I'd leave flow profiling out of it until you get used to your machine. Especially with a comfort espresso, extended soak ("PI") may worsen the result. (What works for true light roasts can make a bitter mess of a comfort roast.) When you know your machine and coffee well, I'd try declining extraction pressure/flow with a comfort espresso.

Handle partially up does nothing very useful on a reservoir machine.

I'd also catch up on WDT tools. Work over the past few years have shown that fat needles (paperclip and up) are not as good as thin needles, such as 0.4 and 0.3 mm. Fat needles or hooked/looped ends can make things worse than nothing at all, for some grinders and coffees.

Vindibona1 (original poster)

#25: Post by Vindibona1 (original poster) » replying to Jeff »

There is a lot to get a handle on. In this momentI think it is best to continue with the La Colombe Nizza beans. They get shipped here weekly from Philly and they have to be close to "roast date" as the marked "best by" date is MONTHS closer than those same beans sold in their stores locally. I have to guess 4-5 days off the roaster. They usually sit here for a few days before I finish the last of the previous batch. So what is the best way to store the new beans until I start the new batch? I've been using old Illy cans, but they can't be ideal, but have to be better than the plastic bags the beans arrive in.

Thanks for the insight on WDT tools. I will build a new wdt tool today with a single thin needle. I've got one with several thin needles but I think one needle might give more control.

After getting straight pulls first I'll try the declining extraction method which makes sense for the next step. Repositioning the paddle to test different ranges for it is clumsy. I purchased an audio knob yesterday that fits on the shaft which might be useful for helping to determine the best flow rate with the paddle installed. While the knob itself doesn't provide any smoothness on its own or aesthetics but I can get it to work as a temporary exploration tool as the paddle is less than ideal for discover within the 540 degree rotation of the shaft. HOW COME THERE ISN'T *ANY* INFORMATION ANYWHERE ABOUT THE LIMITATION IN THE PADDLE DESIGN.?? If I had known the paddle's limitations I might have chosen the QuickMill FCD with the full rotation knob Repositioning the paddle for the different ranges is clumsy. and saved $40. How much difference is there between any of them internally? But I have what I have and I will figure out how to work with it.
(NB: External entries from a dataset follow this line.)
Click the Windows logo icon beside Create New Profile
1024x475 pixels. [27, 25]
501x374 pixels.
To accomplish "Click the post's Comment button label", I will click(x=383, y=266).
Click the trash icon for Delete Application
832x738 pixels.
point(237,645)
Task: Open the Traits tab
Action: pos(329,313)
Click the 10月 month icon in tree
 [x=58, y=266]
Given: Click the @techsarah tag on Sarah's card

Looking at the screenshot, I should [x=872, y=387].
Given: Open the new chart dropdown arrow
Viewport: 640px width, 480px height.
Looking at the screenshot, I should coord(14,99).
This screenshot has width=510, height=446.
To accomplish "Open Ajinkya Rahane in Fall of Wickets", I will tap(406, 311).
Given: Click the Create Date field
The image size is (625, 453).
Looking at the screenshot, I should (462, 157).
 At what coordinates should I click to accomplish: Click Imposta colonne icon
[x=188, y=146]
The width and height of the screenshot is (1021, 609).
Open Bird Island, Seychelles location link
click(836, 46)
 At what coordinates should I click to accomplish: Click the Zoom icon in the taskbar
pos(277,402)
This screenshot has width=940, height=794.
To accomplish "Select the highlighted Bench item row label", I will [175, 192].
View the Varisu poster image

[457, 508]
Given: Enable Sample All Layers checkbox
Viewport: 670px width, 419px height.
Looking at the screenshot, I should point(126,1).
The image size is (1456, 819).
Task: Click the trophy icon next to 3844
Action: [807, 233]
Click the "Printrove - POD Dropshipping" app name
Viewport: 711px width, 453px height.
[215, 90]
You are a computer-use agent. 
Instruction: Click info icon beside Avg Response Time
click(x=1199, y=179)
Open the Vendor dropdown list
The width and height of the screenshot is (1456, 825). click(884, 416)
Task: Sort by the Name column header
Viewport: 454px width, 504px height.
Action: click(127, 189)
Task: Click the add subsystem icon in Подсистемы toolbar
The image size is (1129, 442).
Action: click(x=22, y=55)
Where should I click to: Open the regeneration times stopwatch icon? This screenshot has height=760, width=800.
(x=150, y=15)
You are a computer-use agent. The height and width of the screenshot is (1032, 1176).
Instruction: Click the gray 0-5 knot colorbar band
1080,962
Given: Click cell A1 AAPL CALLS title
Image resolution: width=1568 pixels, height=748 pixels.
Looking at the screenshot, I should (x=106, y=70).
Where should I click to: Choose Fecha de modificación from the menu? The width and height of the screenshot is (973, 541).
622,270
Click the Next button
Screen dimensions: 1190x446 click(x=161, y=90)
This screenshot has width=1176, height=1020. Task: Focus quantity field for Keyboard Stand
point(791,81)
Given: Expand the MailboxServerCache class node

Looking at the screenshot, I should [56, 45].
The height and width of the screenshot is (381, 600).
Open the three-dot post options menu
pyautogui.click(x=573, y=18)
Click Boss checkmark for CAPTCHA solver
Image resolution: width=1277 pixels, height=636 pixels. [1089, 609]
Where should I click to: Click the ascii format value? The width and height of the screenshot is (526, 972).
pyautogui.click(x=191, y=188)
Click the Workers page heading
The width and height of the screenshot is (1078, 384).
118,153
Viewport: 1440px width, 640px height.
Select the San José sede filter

So far the QM67 itself seems pretty fabulous. I'm glad I went with double boiler. Now I just have to dial in ME! I'll get there and appreciate the help and advice. For my friends and family it all seems like so much work. For me, it's fun.


#26: Post by Amberale »

There is no limitation in the paddle design.
It works perfectly with the machine that it was designed for and on other machines when used within its design parameters.
WTF do you want 7/8/9 ml/sec flow rate for?
You are shooting for about 36-40 ml of out put in 25 seconds!
If you want a massive water debit in the first 2 seconds, buy a big lever machine.

Vindibona1 (original poster)

#27: Post by Vindibona1 (original poster) » replying to Amberale »

I think you missed the point of my question. I'm not looking to get massive water debit but to discover what is needed; with almost zero information on the subject anywhere. The limited information that is there has to be piece-medaled together to form any useful conclusions.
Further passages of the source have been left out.